> **WHAT TO DO**
Please copy every line of the records below that contains the string "computer". Case counts, so keep only lines where the string matches in both spelling and capitalization.
***
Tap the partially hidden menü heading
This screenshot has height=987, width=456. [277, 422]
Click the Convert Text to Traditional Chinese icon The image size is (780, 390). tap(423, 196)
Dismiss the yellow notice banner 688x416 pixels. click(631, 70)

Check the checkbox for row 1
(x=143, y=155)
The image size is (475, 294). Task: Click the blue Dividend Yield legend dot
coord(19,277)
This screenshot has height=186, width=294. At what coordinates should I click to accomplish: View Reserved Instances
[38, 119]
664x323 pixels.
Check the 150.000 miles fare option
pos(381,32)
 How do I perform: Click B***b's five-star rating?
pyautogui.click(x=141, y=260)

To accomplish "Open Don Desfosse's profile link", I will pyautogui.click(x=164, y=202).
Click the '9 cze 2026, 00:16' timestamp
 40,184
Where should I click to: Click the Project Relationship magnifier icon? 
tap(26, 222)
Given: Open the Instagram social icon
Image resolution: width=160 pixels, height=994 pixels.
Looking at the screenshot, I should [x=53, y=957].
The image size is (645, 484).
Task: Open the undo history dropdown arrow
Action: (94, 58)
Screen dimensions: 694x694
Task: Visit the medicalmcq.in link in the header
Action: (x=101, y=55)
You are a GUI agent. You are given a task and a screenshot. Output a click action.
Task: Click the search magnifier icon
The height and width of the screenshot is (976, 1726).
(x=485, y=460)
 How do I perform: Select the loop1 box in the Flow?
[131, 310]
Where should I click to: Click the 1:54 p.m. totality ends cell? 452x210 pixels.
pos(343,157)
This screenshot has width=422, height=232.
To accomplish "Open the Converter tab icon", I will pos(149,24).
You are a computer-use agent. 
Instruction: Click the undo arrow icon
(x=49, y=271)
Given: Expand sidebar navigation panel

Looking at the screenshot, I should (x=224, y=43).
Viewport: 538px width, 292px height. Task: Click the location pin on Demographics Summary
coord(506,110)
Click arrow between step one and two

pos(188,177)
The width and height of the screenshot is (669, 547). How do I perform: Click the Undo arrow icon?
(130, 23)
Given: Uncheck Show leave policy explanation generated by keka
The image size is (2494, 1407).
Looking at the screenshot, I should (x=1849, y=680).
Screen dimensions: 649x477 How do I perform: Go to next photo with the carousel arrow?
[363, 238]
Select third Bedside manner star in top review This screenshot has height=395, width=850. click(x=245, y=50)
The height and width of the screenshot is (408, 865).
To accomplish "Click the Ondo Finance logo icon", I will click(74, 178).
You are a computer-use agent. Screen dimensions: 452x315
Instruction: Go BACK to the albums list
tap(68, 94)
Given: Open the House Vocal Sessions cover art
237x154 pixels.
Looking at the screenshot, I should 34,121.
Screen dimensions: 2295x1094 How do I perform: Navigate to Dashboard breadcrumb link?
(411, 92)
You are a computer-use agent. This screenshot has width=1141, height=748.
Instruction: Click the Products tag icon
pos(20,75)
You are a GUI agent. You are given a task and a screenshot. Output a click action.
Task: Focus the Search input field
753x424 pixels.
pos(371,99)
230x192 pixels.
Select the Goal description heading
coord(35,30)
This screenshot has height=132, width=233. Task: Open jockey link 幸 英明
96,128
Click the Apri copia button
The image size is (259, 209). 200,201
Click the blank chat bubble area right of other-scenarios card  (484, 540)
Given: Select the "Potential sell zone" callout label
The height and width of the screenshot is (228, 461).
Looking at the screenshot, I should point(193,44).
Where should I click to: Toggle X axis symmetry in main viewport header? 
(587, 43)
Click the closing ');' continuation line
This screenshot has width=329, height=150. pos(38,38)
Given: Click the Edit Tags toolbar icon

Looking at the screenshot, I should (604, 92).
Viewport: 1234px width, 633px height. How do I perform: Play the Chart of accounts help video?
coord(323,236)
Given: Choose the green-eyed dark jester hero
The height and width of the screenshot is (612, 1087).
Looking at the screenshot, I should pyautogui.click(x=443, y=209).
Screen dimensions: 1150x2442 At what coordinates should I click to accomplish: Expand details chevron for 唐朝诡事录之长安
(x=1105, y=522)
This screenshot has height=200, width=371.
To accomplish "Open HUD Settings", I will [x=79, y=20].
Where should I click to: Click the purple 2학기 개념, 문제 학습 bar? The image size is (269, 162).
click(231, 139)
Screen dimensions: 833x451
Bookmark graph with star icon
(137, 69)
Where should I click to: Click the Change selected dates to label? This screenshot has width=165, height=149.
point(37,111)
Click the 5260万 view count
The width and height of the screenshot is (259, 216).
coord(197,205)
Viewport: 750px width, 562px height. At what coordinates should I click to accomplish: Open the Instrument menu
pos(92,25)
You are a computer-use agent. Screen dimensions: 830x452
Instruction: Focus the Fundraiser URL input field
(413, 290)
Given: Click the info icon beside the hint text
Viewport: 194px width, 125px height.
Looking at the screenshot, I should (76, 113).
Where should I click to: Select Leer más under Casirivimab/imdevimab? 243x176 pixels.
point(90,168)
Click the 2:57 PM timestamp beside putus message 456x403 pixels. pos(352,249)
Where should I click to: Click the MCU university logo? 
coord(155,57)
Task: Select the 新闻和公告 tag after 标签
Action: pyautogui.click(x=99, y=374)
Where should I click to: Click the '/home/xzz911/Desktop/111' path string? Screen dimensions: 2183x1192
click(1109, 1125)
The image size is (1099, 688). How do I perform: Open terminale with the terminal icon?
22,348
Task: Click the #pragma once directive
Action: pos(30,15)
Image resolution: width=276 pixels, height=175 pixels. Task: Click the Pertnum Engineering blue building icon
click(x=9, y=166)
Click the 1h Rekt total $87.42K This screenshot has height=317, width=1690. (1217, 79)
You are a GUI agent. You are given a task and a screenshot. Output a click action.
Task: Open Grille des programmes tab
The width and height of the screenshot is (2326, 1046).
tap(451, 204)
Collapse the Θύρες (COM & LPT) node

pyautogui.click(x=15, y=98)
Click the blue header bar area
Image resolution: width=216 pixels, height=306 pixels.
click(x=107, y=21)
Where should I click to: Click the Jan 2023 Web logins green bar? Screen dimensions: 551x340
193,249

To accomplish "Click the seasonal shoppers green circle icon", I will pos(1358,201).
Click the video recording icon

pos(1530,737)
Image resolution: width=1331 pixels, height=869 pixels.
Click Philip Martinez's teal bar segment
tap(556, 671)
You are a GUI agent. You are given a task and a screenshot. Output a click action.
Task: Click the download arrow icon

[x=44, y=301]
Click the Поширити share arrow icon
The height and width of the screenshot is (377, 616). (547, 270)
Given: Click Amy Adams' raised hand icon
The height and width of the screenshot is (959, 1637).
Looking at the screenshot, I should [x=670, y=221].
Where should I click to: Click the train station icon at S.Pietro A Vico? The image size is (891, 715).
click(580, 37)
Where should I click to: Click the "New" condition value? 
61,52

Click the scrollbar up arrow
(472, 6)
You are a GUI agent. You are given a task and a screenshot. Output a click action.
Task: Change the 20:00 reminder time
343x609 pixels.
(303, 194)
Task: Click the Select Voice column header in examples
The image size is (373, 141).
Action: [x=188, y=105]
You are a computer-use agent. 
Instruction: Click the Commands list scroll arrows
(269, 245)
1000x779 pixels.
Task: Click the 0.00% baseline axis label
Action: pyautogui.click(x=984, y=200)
***
> **ANSWER IN FULL**
You are a computer-use agent. 
You are a computer-use agent. Screen dimensions: 452x315
You are a computer-use agent. This screenshot has width=1141, height=748.
You are a computer-use agent. Screen dimensions: 830x452
You are a computer-use agent. 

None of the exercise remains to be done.